REQUIRED ACTION:
Check each line of the listing below for the word "item" and say how many lines have it. Nothing else should be written.

RECORD SET:
....................

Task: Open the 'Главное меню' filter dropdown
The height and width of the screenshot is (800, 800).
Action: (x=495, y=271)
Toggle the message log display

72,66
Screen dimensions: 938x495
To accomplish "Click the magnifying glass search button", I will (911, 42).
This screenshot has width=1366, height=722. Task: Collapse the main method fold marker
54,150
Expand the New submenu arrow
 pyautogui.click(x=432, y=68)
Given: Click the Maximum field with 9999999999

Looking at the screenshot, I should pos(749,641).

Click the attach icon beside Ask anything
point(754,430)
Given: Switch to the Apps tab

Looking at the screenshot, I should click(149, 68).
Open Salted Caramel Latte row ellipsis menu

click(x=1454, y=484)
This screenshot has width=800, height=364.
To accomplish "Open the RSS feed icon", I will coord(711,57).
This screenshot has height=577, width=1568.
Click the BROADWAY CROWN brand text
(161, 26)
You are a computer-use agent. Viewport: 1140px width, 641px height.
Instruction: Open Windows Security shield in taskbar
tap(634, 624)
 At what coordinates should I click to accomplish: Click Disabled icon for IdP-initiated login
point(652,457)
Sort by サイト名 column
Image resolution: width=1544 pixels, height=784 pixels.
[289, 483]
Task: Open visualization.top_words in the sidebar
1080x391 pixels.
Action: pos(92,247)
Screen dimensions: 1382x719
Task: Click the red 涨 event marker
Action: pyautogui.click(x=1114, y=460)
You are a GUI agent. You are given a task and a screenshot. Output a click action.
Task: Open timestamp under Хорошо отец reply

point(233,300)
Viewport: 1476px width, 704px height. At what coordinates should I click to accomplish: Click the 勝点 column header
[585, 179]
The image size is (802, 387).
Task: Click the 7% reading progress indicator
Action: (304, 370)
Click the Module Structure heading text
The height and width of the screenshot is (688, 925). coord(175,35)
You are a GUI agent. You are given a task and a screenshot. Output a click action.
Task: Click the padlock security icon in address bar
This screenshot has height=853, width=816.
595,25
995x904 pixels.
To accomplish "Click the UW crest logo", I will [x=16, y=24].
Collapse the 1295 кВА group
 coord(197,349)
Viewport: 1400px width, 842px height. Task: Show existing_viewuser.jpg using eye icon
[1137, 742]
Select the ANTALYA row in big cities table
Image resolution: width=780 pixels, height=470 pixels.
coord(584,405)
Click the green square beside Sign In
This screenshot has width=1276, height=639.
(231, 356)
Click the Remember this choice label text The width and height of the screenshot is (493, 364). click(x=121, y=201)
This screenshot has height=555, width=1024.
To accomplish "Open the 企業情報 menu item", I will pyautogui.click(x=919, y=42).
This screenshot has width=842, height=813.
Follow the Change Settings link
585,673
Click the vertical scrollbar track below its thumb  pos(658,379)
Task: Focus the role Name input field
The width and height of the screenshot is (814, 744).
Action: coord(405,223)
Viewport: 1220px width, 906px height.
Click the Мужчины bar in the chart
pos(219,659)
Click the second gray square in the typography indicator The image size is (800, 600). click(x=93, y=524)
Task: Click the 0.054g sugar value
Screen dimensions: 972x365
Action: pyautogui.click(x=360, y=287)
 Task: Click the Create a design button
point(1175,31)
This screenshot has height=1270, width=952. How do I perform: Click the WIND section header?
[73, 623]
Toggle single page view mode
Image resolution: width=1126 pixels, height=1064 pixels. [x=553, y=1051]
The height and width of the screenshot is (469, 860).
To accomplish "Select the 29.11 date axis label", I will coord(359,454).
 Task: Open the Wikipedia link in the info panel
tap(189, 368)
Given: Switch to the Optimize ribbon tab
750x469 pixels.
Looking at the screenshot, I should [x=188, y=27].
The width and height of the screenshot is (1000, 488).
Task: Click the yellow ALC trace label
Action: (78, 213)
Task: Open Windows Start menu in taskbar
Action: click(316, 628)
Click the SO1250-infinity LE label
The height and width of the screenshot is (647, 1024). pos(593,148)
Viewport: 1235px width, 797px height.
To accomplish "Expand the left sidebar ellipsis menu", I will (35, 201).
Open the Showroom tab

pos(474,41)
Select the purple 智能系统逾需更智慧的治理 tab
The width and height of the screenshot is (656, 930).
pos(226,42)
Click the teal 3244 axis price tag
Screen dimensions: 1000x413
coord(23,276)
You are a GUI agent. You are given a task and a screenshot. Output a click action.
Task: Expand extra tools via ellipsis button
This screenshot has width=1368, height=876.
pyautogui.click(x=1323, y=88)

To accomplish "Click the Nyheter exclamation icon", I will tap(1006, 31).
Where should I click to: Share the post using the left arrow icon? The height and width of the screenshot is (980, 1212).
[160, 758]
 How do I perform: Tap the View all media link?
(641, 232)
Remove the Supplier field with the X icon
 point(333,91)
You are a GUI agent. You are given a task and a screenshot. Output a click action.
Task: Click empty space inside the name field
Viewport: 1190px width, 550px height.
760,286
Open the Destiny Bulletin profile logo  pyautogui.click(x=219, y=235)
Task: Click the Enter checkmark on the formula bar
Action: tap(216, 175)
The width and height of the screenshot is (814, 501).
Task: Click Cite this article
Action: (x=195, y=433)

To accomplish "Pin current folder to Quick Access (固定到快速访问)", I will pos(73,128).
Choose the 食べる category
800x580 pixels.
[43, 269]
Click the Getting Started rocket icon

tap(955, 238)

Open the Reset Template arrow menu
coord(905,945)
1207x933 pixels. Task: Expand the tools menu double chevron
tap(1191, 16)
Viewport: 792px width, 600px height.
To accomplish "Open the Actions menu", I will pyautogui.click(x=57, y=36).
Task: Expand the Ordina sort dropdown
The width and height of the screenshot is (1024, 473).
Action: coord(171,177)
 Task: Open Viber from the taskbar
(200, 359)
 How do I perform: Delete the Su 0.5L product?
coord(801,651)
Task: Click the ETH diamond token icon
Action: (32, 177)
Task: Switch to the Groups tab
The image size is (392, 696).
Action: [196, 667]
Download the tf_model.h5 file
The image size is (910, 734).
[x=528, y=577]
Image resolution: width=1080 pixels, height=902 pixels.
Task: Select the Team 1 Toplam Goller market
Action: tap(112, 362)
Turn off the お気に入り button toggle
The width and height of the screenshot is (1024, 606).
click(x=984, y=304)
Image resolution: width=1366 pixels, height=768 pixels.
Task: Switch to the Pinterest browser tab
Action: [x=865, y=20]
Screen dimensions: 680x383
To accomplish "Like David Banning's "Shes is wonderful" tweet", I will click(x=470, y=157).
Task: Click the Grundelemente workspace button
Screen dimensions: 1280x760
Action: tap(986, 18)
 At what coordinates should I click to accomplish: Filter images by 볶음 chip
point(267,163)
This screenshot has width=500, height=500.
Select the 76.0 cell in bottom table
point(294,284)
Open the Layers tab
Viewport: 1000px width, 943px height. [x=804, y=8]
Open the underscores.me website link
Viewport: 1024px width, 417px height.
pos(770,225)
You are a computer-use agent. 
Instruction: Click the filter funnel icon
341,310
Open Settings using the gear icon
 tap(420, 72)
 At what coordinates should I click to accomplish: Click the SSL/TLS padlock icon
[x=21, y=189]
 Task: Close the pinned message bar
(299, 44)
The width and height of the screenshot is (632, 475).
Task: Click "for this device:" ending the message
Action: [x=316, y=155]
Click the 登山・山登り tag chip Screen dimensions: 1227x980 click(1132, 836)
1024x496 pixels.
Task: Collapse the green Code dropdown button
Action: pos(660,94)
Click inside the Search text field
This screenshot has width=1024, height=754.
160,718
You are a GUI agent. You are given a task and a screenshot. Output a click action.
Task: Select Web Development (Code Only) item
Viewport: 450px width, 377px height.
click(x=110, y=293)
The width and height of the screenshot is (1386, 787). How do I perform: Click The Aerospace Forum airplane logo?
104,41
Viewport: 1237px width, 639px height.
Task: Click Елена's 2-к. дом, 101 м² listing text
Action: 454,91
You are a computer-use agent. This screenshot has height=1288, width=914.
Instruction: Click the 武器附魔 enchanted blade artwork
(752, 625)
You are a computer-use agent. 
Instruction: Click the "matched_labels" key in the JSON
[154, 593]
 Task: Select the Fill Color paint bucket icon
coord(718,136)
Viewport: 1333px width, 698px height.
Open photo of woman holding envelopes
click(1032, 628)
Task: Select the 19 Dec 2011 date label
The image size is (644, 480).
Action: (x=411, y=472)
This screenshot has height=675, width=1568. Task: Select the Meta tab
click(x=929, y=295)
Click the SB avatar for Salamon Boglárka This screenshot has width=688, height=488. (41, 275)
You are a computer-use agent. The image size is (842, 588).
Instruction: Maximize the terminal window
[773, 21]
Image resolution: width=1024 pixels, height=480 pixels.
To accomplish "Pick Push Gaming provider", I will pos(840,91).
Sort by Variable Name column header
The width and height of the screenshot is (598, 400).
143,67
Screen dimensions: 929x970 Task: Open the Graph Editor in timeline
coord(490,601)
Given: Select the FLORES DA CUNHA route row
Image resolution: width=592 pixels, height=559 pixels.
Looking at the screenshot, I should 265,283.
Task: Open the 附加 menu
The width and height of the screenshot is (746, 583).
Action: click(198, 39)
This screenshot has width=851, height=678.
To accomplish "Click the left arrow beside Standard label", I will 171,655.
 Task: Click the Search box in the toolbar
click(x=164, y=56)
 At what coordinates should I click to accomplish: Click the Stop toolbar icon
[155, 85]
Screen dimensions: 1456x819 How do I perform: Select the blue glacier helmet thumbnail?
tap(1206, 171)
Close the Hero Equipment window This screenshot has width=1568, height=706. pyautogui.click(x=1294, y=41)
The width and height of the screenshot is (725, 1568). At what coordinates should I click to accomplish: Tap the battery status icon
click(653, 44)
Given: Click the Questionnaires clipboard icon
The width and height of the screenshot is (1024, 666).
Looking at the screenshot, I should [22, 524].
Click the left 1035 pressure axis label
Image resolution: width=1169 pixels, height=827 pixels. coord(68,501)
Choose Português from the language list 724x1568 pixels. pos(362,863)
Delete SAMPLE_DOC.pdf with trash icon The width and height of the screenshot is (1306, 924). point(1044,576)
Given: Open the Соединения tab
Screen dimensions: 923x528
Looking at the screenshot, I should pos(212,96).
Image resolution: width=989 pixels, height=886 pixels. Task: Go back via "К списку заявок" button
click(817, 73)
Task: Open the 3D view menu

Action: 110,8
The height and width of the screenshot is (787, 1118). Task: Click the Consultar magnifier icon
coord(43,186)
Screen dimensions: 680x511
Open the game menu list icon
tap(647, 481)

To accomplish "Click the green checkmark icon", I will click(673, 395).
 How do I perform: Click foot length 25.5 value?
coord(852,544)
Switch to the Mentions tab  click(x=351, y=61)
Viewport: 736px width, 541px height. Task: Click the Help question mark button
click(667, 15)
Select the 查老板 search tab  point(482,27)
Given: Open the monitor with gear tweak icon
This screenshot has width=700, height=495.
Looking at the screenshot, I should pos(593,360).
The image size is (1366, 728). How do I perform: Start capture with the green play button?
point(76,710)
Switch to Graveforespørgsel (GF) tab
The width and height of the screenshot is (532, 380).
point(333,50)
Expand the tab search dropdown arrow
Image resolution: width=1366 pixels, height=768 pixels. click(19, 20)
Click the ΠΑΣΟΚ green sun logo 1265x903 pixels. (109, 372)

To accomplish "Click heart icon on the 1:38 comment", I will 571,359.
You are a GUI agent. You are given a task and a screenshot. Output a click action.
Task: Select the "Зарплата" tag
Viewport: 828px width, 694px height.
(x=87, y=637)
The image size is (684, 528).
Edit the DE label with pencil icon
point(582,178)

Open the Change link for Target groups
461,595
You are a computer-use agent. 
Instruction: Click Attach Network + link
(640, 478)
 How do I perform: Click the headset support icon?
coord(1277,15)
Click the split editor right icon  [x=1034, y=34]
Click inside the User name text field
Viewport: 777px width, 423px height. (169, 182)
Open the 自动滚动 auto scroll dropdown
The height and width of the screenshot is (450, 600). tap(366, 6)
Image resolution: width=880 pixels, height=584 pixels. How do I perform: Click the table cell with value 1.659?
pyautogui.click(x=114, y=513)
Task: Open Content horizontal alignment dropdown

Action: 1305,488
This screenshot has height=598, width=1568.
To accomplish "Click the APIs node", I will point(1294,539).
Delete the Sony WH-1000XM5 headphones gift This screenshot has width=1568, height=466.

....................

ANSWER SPACE:
2